● **Exercise goal**
Compute how many lines in the data below contain "profile"; answer only with that number.

········

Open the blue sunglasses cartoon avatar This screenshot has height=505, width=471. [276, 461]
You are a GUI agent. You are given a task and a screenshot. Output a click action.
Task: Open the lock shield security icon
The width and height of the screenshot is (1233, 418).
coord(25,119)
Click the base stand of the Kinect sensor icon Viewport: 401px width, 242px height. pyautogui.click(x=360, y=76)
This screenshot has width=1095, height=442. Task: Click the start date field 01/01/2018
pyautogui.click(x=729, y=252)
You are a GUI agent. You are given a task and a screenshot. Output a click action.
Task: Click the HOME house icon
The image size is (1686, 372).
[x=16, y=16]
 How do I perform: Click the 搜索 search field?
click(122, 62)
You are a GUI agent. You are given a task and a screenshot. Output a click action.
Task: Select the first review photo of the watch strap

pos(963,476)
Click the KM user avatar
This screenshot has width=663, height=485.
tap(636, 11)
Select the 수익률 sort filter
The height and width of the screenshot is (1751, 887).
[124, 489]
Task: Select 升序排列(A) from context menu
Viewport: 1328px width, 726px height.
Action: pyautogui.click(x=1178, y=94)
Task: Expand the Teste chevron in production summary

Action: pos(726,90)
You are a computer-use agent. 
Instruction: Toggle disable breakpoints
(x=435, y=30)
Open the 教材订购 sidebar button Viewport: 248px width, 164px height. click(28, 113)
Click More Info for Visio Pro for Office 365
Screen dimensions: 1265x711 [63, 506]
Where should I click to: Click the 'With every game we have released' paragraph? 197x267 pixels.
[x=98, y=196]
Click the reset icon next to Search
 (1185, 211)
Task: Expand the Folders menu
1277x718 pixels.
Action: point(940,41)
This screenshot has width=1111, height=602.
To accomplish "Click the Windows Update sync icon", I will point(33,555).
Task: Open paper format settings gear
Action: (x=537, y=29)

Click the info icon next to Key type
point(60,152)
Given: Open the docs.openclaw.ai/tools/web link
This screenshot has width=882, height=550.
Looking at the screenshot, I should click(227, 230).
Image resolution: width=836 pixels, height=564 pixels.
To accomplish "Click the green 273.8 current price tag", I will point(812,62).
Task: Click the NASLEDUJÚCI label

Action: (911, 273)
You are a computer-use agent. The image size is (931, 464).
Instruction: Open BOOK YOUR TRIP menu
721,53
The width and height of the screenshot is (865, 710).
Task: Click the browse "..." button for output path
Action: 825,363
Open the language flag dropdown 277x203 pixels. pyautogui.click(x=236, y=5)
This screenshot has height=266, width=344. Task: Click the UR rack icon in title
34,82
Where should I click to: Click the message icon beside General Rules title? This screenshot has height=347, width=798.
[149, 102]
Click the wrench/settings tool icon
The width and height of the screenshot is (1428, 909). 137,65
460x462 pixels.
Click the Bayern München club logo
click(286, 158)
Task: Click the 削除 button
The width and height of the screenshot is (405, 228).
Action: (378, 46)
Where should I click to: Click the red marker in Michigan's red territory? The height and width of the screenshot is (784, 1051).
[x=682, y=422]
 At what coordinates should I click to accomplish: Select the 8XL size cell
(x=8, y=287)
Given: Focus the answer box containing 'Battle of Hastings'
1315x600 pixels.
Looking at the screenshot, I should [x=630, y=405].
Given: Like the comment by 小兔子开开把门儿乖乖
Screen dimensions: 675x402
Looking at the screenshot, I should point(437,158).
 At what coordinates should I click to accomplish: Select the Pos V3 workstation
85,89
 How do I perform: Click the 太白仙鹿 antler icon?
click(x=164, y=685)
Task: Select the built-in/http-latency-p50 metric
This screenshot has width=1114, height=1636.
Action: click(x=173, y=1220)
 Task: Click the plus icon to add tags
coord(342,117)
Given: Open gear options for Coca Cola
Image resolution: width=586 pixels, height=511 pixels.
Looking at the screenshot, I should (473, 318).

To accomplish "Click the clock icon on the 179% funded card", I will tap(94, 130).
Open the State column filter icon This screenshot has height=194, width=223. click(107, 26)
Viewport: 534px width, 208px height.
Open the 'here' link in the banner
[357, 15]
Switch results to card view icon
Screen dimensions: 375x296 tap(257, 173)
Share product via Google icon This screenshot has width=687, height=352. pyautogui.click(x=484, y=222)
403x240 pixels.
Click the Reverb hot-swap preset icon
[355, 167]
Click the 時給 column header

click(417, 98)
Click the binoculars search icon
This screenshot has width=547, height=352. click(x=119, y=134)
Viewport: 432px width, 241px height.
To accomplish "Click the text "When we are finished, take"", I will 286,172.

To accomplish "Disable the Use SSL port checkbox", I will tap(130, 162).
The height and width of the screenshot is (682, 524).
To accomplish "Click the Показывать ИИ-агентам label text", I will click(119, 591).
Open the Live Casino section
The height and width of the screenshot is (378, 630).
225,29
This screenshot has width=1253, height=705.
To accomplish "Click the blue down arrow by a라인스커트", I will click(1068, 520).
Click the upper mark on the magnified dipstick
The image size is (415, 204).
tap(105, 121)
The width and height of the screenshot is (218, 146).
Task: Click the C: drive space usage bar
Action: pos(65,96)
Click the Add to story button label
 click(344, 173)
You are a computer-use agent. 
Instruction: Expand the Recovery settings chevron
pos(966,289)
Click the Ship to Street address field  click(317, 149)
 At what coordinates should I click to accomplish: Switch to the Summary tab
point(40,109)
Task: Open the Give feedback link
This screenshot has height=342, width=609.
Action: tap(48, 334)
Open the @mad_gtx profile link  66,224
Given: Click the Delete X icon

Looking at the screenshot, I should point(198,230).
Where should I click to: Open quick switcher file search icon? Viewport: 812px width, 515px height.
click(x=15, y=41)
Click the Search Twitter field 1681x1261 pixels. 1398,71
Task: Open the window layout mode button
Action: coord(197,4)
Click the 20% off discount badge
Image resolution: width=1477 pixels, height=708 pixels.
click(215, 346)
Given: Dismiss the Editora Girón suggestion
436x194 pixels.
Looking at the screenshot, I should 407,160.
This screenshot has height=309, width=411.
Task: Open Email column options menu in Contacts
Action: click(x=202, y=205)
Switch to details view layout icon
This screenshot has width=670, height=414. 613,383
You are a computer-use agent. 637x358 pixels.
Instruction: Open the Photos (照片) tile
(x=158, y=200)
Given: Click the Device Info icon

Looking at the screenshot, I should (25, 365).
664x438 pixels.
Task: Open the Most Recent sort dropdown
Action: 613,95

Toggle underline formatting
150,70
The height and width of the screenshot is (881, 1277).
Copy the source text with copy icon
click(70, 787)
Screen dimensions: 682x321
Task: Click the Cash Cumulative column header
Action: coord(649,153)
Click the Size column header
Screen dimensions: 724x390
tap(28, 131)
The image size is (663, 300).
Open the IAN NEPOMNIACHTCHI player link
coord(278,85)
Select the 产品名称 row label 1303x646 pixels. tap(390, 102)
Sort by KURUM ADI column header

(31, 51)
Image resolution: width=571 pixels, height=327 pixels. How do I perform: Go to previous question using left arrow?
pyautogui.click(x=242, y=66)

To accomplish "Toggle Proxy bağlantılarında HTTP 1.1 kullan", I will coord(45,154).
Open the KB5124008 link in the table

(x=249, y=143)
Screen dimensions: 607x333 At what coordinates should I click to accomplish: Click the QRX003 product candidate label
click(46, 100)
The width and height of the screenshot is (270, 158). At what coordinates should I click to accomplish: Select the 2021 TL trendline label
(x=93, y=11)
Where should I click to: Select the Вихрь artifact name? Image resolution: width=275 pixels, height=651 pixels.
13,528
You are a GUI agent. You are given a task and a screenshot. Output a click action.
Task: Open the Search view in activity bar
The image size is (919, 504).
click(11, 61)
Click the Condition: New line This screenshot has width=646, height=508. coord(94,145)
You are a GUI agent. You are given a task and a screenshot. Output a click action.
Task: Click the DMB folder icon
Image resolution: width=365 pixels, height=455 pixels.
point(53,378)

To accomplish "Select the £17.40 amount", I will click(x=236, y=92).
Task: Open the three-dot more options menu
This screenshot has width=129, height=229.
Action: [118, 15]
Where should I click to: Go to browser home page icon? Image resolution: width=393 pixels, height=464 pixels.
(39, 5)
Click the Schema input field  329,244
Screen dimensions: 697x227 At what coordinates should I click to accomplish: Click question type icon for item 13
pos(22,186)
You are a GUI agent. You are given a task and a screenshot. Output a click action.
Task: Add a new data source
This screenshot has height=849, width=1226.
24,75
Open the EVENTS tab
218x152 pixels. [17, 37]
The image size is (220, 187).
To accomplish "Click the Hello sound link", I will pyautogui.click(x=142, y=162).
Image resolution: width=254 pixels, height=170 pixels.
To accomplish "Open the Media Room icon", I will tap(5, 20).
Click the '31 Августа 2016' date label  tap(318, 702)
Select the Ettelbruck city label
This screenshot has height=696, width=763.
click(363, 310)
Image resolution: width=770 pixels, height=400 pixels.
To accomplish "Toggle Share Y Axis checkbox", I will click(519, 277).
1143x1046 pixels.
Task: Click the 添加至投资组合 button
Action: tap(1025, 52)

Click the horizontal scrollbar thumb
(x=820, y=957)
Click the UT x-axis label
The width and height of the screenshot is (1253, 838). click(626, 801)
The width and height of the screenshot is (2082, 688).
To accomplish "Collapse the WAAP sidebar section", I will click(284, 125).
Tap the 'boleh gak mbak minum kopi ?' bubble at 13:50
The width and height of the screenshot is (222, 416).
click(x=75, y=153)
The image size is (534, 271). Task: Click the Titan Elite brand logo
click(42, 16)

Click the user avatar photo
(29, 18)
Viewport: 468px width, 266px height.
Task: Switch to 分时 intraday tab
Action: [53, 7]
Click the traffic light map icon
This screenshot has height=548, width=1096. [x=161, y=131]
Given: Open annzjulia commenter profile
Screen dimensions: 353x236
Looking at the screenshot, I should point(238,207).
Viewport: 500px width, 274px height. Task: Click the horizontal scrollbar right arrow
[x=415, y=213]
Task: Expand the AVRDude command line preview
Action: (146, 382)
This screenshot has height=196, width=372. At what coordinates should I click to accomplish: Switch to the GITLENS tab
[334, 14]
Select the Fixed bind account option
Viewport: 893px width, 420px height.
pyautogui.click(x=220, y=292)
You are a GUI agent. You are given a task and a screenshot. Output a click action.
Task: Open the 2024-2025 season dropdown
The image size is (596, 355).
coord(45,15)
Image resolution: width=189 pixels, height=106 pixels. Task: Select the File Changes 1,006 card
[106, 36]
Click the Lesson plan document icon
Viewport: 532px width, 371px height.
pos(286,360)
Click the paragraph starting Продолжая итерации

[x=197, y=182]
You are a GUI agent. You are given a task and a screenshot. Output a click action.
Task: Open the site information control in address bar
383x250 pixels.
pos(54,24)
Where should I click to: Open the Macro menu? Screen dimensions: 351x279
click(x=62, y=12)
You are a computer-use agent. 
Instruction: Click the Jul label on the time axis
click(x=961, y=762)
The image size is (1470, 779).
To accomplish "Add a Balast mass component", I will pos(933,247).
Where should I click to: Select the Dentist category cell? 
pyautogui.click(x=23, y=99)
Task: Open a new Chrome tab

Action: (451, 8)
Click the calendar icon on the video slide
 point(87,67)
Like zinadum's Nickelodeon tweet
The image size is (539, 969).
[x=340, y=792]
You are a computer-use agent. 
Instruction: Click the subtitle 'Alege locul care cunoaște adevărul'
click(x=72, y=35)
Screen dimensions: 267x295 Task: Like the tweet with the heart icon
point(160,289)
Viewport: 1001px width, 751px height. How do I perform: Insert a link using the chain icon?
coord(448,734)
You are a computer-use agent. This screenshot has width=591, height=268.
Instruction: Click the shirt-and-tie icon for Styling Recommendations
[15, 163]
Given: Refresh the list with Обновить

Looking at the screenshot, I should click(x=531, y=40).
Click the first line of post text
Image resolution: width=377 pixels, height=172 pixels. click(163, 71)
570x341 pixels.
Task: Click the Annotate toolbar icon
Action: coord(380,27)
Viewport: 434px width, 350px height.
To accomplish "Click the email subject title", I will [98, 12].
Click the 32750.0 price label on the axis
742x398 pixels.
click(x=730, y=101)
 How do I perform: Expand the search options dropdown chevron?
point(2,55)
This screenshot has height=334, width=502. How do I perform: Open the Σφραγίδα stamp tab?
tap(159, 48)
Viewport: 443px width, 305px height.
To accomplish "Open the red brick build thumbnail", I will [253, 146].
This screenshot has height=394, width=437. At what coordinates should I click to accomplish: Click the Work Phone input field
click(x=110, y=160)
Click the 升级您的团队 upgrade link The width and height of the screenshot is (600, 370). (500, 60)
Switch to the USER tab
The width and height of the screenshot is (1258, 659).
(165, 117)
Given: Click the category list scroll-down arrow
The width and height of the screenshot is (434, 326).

········

● **Solution**
2